◆ YOUR TASK ◆
Using the entries that follow, transcribe only the lines from the line with "This screenshot has width=600, height=551." to the line with "This screenshot has height=517, width=769.", both included, exactly as they stand and without pictures.

[RECORDS SUPPLIED Boundary: Start]

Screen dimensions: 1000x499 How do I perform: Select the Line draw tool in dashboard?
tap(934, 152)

[RECORDS SUPPLIED Boundary: End]
[RECORDS SUPPLIED Boundary: Start]

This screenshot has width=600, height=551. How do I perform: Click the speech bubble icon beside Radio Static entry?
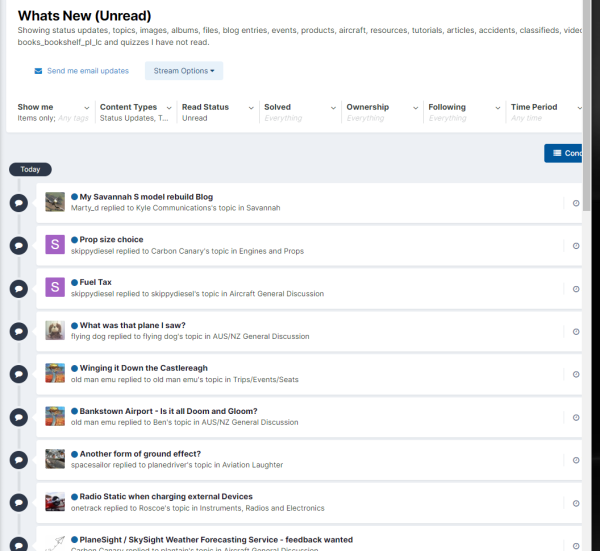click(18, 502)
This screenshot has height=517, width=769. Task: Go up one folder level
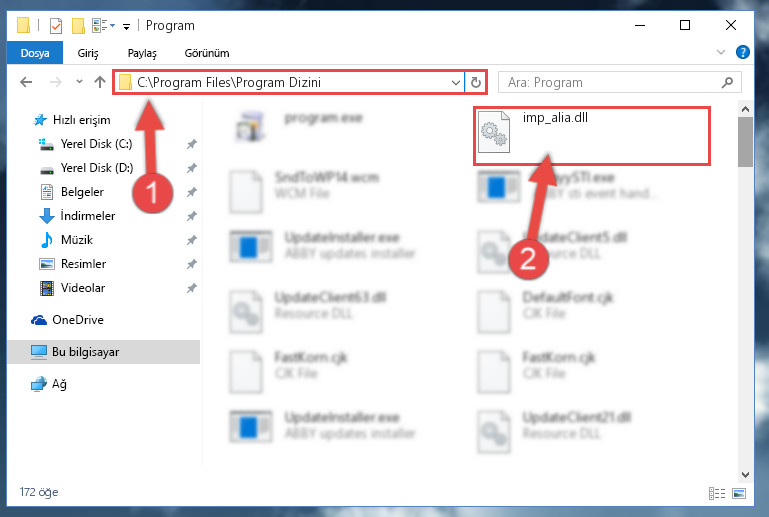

[RECORDS SUPPLIED Boundary: End]
[RECORDS SUPPLIED Boundary: Start]

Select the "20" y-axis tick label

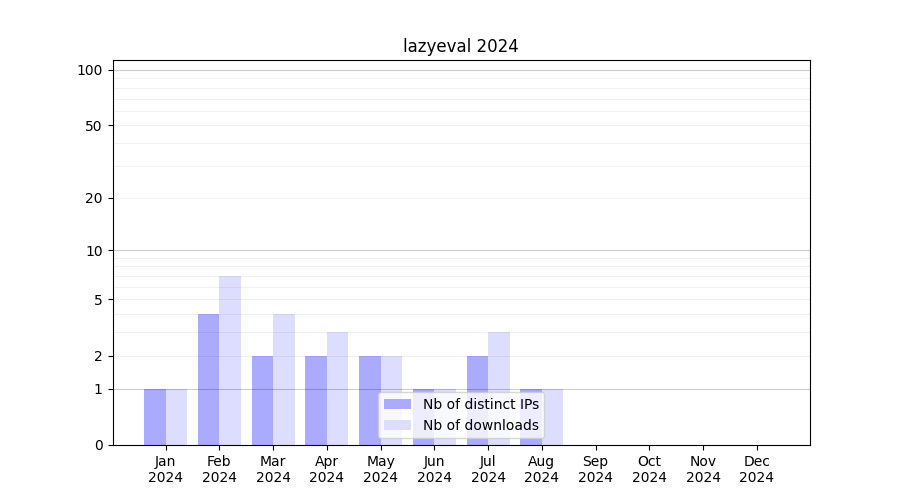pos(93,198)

[RECORDS SUPPLIED Boundary: End]

◆ ANSWER SPACE ◆
This screenshot has width=600, height=551. How do I perform: Click the speech bubble icon beside Radio Static entry?
click(18, 502)
This screenshot has height=517, width=769. Task: Go up one folder level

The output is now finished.